*Your objective:*
Rewrite the listing below with every "Image resolution" changed to "Screen resolution", leaving everything else unchanged.

*Material:*
(begin)

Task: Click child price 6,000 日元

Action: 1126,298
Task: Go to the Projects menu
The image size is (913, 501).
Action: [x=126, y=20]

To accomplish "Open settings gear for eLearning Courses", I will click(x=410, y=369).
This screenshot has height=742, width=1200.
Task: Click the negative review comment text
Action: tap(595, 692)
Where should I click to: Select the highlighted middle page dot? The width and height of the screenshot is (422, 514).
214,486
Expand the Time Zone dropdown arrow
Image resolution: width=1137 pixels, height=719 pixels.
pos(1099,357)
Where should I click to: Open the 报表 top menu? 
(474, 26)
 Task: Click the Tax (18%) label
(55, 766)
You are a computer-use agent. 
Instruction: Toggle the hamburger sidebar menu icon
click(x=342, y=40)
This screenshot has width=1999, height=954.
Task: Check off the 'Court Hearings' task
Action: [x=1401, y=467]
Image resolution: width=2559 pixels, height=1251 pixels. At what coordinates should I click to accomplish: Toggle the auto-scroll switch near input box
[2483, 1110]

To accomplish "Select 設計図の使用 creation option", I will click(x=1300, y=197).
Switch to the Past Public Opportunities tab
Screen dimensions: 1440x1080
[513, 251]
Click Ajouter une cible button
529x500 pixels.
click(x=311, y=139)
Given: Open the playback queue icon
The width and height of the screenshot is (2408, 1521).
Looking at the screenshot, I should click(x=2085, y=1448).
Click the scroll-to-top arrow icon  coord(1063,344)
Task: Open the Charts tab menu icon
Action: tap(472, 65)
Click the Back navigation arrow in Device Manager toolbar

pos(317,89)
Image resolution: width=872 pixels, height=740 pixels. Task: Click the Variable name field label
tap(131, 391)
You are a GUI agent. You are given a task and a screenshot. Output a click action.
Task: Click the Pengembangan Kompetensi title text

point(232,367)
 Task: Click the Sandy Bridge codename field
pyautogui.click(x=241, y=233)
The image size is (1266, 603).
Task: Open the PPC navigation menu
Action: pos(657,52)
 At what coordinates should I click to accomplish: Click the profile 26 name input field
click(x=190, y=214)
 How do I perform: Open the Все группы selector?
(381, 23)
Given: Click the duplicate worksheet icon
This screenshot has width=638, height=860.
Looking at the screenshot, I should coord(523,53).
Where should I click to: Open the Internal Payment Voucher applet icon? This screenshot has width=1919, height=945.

(end)

*Task answer:*
Task: Click child price 6,000 日元

Action: 1126,298
Task: Go to the Projects menu
The image size is (913, 501).
Action: [x=126, y=20]

To accomplish "Open settings gear for eLearning Courses", I will click(x=410, y=369).
This screenshot has height=742, width=1200.
Task: Click the negative review comment text
Action: tap(595, 692)
Where should I click to: Select the highlighted middle page dot? The width and height of the screenshot is (422, 514).
214,486
Expand the Time Zone dropdown arrow
Screen resolution: width=1137 pixels, height=719 pixels.
pos(1099,357)
Where should I click to: Open the 报表 top menu? 
(474, 26)
 Task: Click the Tax (18%) label
(55, 766)
You are a computer-use agent. 
Instruction: Toggle the hamburger sidebar menu icon
click(x=342, y=40)
This screenshot has width=1999, height=954.
Task: Check off the 'Court Hearings' task
Action: [x=1401, y=467]
Screen resolution: width=2559 pixels, height=1251 pixels. At what coordinates should I click to accomplish: Toggle the auto-scroll switch near input box
[2483, 1110]

To accomplish "Select 設計図の使用 creation option", I will click(x=1300, y=197).
Switch to the Past Public Opportunities tab
Screen dimensions: 1440x1080
[513, 251]
Click Ajouter une cible button
529x500 pixels.
click(x=311, y=139)
Given: Open the playback queue icon
The width and height of the screenshot is (2408, 1521).
Looking at the screenshot, I should click(x=2085, y=1448).
Click the scroll-to-top arrow icon  coord(1063,344)
Task: Open the Charts tab menu icon
Action: tap(472, 65)
Click the Back navigation arrow in Device Manager toolbar

pos(317,89)
Screen resolution: width=872 pixels, height=740 pixels. Task: Click the Variable name field label
tap(131, 391)
You are a GUI agent. You are given a task and a screenshot. Output a click action.
Task: Click the Pengembangan Kompetensi title text

point(232,367)
 Task: Click the Sandy Bridge codename field
pyautogui.click(x=241, y=233)
The image size is (1266, 603).
Task: Open the PPC navigation menu
Action: pos(657,52)
 At what coordinates should I click to accomplish: Click the profile 26 name input field
click(x=190, y=214)
 How do I perform: Open the Все группы selector?
(381, 23)
Given: Click the duplicate worksheet icon
This screenshot has width=638, height=860.
Looking at the screenshot, I should coord(523,53).
Where should I click to: Open the Internal Payment Voucher applet icon? This screenshot has width=1919, height=945.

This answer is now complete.